Por favor, responde estas preguntas con base en el extracto:
(a) ¿Qué cargo ocupa Carlos Aguiar Retes?
(b) ¿Para quiénes, especialmente, pueden convertirse en ejemplo los integrantes de la Selección?
(c) ¿Qué virtudes ayuda a formar el deporte, según el cardenal?

| Extracto de la página |
☆ ☆ ☆ ☆ ☆ ☆ ☆

Cardenal Carlos Aguiar a la Selección Mexicana: “Pueden inspirar a millones más allá de cualquier marcador”
El Arzobispo Primado de México envió un mensaje a la Selección Mexicana y a los aficionados, invitándolos a vivir el Mundial con unidad, esperanza, fraternidad y confianza en Dios.
“Ustedes pueden ayudar a inspirar a millones de personas”, afirmó el Cardenal Carlos Aguiar Retes, Arzobispo Primado de México, al dirigir un mensaje a la Selección Nacional, a las delegaciones participantes y a los aficionados que seguirán la Copa Mundial de Futbol e invitó a vivir este acontecimiento como una oportunidad para promover la unidad, la reconciliación y la esperanza.
El Cardenal Aguiar destacó que el deporte tiene la capacidad de reunir a familias, amigos y comunidades enteras alrededor de una misma emoción, por lo que expresó su cercanía y oración por los jugadores, cuerpo técnico, directivos y todas las personas que acompañan el trabajo de la Selección Nacional.
Asimismo, los exhortó a vivir esta experiencia con gratitud y humildad, recordando que, más allá de los resultados deportivos, tienen la oportunidad de convertirse en ejemplo para millones de personas, especialmente para niños y jóvenes.
El deporte enseña a trabajar juntos
En su mensaje, el cardenal subrayó que el deporte posee una profunda dimensión humana y educativa, pues enseña que nadie alcanza grandes metas por sí solo. También, señaló que ayuda a formar virtudes como la disciplina, el esfuerzo, la capacidad de levantarse después de una derrota y el valor del trabajo en equipo.

☆ ☆ ☆ ☆ ☆ ☆ ☆

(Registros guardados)
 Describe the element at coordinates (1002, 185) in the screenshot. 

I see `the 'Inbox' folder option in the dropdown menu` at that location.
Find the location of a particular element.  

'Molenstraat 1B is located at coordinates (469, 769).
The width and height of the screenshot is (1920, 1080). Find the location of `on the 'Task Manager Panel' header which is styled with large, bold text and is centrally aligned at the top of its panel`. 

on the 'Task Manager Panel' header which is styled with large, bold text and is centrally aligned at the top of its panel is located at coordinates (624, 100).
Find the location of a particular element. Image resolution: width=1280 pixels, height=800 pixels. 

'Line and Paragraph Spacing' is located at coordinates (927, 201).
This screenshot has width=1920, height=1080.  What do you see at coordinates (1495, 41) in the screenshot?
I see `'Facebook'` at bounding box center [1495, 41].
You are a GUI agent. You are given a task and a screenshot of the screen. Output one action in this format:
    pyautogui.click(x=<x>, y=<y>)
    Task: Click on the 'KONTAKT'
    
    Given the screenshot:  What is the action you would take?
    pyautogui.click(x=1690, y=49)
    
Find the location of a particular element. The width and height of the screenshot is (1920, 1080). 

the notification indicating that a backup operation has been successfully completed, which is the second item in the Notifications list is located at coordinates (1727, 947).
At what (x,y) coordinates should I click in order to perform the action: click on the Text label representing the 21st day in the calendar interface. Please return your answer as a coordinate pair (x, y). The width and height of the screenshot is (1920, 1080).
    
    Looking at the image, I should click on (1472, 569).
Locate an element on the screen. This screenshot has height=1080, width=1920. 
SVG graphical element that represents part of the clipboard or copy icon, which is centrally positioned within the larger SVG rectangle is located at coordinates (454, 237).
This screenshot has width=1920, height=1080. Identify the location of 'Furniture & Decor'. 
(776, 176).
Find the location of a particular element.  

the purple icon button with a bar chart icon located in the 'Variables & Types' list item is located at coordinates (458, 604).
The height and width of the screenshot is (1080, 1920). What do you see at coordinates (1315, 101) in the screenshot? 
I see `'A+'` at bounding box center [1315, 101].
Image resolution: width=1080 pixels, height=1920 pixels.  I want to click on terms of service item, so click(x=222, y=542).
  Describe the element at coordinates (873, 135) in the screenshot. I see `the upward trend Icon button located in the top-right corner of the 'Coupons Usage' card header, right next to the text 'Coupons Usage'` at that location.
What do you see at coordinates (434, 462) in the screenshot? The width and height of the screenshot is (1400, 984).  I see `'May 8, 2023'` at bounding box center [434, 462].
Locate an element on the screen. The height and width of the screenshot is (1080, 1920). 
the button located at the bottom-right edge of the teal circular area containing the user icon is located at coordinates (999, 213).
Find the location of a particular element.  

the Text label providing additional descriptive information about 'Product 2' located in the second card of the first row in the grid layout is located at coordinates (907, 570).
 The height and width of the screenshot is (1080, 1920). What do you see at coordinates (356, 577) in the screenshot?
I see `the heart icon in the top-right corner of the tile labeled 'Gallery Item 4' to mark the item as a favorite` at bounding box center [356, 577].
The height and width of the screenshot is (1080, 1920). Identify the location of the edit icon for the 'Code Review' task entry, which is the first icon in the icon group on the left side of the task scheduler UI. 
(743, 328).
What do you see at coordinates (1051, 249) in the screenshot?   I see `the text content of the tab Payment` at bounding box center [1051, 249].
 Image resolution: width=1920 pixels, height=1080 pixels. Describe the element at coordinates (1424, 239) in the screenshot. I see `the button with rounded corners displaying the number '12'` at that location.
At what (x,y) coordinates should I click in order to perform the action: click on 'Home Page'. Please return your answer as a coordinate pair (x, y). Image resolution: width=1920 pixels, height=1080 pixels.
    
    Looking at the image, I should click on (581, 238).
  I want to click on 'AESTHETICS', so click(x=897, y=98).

☆ ☆ ☆ ☆ ☆ ☆ ☆

| Respuesta esperada |
(a) Arzobispo Primado de México.
(b) Para niños y jóvenes.
(c) La disciplina, el esfuerzo, la capacidad de levantarse después de una derrota y el valor del trabajo en equipo.